Start of Source data

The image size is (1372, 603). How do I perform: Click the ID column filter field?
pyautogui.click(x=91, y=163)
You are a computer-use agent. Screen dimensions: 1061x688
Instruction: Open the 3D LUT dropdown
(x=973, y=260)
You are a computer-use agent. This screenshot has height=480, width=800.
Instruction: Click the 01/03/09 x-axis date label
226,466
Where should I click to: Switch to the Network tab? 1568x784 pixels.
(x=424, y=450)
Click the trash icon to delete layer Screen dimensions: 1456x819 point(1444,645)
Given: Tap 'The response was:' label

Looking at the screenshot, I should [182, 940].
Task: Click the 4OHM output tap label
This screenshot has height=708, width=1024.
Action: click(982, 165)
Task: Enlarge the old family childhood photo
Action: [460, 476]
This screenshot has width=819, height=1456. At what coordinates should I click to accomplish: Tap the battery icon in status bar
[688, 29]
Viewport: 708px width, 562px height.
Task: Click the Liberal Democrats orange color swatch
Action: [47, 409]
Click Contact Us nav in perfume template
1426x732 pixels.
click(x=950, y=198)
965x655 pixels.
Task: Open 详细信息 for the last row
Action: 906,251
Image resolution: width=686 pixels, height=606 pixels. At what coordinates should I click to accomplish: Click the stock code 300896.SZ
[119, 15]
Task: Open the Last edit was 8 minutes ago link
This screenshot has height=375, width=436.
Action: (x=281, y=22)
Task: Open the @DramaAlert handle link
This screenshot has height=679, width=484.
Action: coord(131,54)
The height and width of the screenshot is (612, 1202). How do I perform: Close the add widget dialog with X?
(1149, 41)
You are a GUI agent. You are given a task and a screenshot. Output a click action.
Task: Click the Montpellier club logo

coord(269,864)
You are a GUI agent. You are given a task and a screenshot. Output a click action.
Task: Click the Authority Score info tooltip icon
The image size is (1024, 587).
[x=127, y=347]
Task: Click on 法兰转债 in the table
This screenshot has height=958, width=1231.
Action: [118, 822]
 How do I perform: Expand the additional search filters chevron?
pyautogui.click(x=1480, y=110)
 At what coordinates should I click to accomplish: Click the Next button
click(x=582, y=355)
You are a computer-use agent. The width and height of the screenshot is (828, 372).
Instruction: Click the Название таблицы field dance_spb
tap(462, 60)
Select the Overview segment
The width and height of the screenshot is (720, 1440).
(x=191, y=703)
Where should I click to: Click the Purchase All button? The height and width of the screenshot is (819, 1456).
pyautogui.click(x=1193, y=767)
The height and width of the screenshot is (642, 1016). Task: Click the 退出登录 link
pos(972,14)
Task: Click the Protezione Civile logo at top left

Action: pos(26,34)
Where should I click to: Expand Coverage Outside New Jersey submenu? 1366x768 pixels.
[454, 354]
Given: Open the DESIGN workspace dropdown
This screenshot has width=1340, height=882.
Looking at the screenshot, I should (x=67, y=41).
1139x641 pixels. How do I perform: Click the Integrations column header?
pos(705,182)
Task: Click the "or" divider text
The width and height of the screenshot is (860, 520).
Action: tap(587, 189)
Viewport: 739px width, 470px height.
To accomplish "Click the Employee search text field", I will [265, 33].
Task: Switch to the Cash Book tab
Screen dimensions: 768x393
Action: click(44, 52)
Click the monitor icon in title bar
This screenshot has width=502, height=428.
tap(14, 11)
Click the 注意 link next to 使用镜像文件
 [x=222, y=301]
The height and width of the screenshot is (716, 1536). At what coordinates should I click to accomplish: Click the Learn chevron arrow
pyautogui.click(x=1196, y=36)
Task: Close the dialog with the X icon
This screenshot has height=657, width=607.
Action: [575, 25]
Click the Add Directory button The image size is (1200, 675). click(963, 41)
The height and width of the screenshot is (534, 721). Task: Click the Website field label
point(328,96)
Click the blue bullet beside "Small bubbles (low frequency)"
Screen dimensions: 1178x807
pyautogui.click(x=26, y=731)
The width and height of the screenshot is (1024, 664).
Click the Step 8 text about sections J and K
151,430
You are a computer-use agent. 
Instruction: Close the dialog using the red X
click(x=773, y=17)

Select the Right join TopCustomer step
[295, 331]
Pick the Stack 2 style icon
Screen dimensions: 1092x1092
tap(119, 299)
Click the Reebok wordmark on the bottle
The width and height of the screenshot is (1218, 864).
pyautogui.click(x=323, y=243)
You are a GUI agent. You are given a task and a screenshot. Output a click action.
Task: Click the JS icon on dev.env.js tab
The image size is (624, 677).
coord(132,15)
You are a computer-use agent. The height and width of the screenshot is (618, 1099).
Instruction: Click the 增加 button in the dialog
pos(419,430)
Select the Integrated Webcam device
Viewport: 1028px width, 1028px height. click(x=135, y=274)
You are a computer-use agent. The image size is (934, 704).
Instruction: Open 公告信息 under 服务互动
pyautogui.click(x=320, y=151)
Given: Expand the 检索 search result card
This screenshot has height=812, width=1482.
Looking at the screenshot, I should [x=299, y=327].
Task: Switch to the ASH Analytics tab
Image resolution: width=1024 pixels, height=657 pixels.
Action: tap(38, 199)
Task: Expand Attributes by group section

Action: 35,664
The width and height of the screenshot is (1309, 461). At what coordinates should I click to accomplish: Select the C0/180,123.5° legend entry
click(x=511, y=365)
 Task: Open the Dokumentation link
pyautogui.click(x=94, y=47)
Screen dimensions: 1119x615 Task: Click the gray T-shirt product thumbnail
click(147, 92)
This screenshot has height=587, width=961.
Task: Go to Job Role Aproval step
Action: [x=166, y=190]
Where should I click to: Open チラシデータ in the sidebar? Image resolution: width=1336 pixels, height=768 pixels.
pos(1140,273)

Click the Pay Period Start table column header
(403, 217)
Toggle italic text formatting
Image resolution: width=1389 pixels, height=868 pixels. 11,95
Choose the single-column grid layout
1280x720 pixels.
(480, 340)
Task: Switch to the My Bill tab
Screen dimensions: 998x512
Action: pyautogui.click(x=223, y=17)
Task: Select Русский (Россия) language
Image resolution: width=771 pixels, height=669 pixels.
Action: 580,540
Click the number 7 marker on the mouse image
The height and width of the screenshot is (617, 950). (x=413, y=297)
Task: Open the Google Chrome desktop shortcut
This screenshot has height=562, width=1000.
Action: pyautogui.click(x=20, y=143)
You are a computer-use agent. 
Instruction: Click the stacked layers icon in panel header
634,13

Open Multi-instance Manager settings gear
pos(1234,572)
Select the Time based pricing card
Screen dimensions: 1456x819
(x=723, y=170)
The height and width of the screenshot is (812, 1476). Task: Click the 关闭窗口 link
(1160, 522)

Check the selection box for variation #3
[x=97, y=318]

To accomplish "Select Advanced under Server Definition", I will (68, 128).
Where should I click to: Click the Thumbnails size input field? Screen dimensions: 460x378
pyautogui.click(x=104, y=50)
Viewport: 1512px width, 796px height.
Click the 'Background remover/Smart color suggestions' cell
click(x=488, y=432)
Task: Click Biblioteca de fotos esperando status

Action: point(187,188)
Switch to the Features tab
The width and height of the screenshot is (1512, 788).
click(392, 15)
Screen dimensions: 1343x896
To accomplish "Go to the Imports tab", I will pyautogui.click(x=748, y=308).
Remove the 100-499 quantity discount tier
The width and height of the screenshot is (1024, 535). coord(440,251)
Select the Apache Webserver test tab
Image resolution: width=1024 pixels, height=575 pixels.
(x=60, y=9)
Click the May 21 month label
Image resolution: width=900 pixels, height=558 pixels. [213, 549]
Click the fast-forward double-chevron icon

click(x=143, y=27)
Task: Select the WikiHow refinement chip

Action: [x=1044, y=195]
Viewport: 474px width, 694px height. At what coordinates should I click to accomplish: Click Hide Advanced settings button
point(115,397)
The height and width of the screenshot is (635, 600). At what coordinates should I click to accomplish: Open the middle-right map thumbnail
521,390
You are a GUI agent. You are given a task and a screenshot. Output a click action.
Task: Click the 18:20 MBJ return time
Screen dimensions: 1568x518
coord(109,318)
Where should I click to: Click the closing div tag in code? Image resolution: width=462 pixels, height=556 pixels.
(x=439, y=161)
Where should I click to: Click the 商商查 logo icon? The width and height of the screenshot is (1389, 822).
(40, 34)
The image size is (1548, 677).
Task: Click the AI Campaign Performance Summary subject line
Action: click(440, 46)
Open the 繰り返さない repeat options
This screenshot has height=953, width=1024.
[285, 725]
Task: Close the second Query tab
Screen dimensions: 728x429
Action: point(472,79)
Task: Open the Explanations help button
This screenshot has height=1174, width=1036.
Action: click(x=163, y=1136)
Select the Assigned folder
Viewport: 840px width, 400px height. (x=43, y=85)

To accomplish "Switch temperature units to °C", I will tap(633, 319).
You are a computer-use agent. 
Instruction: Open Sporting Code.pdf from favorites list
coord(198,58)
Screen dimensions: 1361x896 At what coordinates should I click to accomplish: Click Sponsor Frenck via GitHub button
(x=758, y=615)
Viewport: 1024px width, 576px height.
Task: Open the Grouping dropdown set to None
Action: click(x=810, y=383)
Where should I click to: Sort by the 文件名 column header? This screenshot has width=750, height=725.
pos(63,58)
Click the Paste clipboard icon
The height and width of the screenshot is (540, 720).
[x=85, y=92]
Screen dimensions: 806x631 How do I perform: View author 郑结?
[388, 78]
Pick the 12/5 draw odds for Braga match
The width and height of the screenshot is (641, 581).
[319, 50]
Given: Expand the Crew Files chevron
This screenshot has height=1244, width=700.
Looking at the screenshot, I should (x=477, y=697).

End of Source data

Assigned task ▸
Pull from the data each line where the string "card" turns up.

Answer section ▸
Given: Expand the 检索 search result card
Select the Time based pricing card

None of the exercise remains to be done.